Collected data entries

● ● ●

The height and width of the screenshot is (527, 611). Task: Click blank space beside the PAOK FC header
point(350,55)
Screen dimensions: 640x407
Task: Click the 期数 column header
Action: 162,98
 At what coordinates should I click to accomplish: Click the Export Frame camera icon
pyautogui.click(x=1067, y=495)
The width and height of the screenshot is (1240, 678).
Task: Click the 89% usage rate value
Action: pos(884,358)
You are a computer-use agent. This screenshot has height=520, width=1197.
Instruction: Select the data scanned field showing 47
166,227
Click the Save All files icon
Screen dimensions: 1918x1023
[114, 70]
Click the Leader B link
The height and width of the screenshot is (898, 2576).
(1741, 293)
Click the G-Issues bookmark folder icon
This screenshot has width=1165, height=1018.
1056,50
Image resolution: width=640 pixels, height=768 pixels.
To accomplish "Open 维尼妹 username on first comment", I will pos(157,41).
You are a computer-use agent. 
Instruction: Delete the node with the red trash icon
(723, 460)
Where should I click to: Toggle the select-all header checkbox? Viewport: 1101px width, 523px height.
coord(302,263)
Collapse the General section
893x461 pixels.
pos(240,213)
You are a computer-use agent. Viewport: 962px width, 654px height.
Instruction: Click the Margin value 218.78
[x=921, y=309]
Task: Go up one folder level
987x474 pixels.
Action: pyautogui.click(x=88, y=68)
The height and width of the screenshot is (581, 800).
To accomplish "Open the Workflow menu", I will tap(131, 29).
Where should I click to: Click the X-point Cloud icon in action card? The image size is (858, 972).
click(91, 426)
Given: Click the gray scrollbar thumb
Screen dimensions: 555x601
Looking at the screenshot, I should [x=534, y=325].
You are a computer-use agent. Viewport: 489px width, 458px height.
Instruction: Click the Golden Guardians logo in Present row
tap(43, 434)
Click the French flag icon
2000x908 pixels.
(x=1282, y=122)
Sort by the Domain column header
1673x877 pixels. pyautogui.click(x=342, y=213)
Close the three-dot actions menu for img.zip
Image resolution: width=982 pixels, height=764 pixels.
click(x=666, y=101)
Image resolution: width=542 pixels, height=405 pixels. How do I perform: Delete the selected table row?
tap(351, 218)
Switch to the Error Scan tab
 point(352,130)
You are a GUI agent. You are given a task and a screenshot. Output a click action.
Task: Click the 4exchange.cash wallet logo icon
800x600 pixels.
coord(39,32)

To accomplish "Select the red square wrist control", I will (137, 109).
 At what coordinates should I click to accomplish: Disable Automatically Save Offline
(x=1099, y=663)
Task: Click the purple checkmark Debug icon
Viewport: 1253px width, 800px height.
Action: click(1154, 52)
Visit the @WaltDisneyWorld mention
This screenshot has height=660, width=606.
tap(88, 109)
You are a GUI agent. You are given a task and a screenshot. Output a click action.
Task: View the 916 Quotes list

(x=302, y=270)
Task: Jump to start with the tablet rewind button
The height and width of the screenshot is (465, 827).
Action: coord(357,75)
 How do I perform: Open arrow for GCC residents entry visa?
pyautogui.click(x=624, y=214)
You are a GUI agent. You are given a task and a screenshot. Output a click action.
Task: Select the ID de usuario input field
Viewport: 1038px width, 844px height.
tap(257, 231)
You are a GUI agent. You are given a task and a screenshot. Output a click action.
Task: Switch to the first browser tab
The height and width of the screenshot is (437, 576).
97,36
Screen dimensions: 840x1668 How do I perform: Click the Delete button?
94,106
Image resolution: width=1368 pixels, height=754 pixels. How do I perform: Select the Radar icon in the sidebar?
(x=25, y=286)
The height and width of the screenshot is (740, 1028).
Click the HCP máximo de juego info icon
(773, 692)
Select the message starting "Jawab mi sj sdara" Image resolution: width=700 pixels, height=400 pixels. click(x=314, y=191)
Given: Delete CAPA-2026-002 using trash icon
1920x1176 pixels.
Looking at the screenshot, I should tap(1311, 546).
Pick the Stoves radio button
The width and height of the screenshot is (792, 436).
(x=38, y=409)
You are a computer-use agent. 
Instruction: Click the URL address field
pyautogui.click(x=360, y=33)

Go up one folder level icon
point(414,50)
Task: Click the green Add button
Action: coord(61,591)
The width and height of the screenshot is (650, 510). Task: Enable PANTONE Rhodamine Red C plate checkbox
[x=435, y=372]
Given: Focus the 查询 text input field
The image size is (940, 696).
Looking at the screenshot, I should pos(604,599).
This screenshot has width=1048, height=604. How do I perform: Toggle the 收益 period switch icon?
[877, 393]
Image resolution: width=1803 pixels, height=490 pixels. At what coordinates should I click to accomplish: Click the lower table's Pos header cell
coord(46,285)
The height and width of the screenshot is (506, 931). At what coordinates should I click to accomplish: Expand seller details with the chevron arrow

● ● ●

» **Prompt**
Without omission, return all of the records exactly as given.

» **Response to the task**
The height and width of the screenshot is (527, 611). Task: Click blank space beside the PAOK FC header
point(350,55)
Screen dimensions: 640x407
Task: Click the 期数 column header
Action: 162,98
 At what coordinates should I click to accomplish: Click the Export Frame camera icon
pyautogui.click(x=1067, y=495)
The width and height of the screenshot is (1240, 678).
Task: Click the 89% usage rate value
Action: pos(884,358)
You are a computer-use agent. This screenshot has height=520, width=1197.
Instruction: Select the data scanned field showing 47
166,227
Click the Save All files icon
Screen dimensions: 1918x1023
[114, 70]
Click the Leader B link
The height and width of the screenshot is (898, 2576).
(1741, 293)
Click the G-Issues bookmark folder icon
This screenshot has width=1165, height=1018.
1056,50
Image resolution: width=640 pixels, height=768 pixels.
To accomplish "Open 维尼妹 username on first comment", I will pos(157,41).
You are a computer-use agent. 
Instruction: Delete the node with the red trash icon
(723, 460)
Where should I click to: Toggle the select-all header checkbox? Viewport: 1101px width, 523px height.
coord(302,263)
Collapse the General section
893x461 pixels.
pos(240,213)
You are a computer-use agent. Viewport: 962px width, 654px height.
Instruction: Click the Margin value 218.78
[x=921, y=309]
Task: Go up one folder level
987x474 pixels.
Action: pyautogui.click(x=88, y=68)
The height and width of the screenshot is (581, 800).
To accomplish "Open the Workflow menu", I will tap(131, 29).
Where should I click to: Click the X-point Cloud icon in action card? The image size is (858, 972).
click(91, 426)
Given: Click the gray scrollbar thumb
Screen dimensions: 555x601
Looking at the screenshot, I should [x=534, y=325].
You are a computer-use agent. Viewport: 489px width, 458px height.
Instruction: Click the Golden Guardians logo in Present row
tap(43, 434)
Click the French flag icon
2000x908 pixels.
(x=1282, y=122)
Sort by the Domain column header
1673x877 pixels. pyautogui.click(x=342, y=213)
Close the three-dot actions menu for img.zip
Image resolution: width=982 pixels, height=764 pixels.
click(x=666, y=101)
Image resolution: width=542 pixels, height=405 pixels. How do I perform: Delete the selected table row?
tap(351, 218)
Switch to the Error Scan tab
 point(352,130)
You are a GUI agent. You are given a task and a screenshot. Output a click action.
Task: Click the 4exchange.cash wallet logo icon
800x600 pixels.
coord(39,32)

To accomplish "Select the red square wrist control", I will (137, 109).
 At what coordinates should I click to accomplish: Disable Automatically Save Offline
(x=1099, y=663)
Task: Click the purple checkmark Debug icon
Viewport: 1253px width, 800px height.
Action: click(1154, 52)
Visit the @WaltDisneyWorld mention
This screenshot has height=660, width=606.
tap(88, 109)
You are a GUI agent. You are given a task and a screenshot. Output a click action.
Task: View the 916 Quotes list

(x=302, y=270)
Task: Jump to start with the tablet rewind button
The height and width of the screenshot is (465, 827).
Action: coord(357,75)
 How do I perform: Open arrow for GCC residents entry visa?
pyautogui.click(x=624, y=214)
You are a GUI agent. You are given a task and a screenshot. Output a click action.
Task: Select the ID de usuario input field
Viewport: 1038px width, 844px height.
tap(257, 231)
You are a GUI agent. You are given a task and a screenshot. Output a click action.
Task: Switch to the first browser tab
The height and width of the screenshot is (437, 576).
97,36
Screen dimensions: 840x1668 How do I perform: Click the Delete button?
94,106
Image resolution: width=1368 pixels, height=754 pixels. How do I perform: Select the Radar icon in the sidebar?
(x=25, y=286)
The height and width of the screenshot is (740, 1028).
Click the HCP máximo de juego info icon
(773, 692)
Select the message starting "Jawab mi sj sdara" Image resolution: width=700 pixels, height=400 pixels. click(x=314, y=191)
Given: Delete CAPA-2026-002 using trash icon
1920x1176 pixels.
Looking at the screenshot, I should tap(1311, 546).
Pick the Stoves radio button
The width and height of the screenshot is (792, 436).
(x=38, y=409)
You are a computer-use agent. 
Instruction: Click the URL address field
pyautogui.click(x=360, y=33)

Go up one folder level icon
point(414,50)
Task: Click the green Add button
Action: coord(61,591)
The width and height of the screenshot is (650, 510). Task: Enable PANTONE Rhodamine Red C plate checkbox
[x=435, y=372]
Given: Focus the 查询 text input field
The image size is (940, 696).
Looking at the screenshot, I should pos(604,599).
This screenshot has width=1048, height=604. How do I perform: Toggle the 收益 period switch icon?
[877, 393]
Image resolution: width=1803 pixels, height=490 pixels. At what coordinates should I click to accomplish: Click the lower table's Pos header cell
coord(46,285)
The height and width of the screenshot is (506, 931). At what coordinates should I click to accomplish: Expand seller details with the chevron arrow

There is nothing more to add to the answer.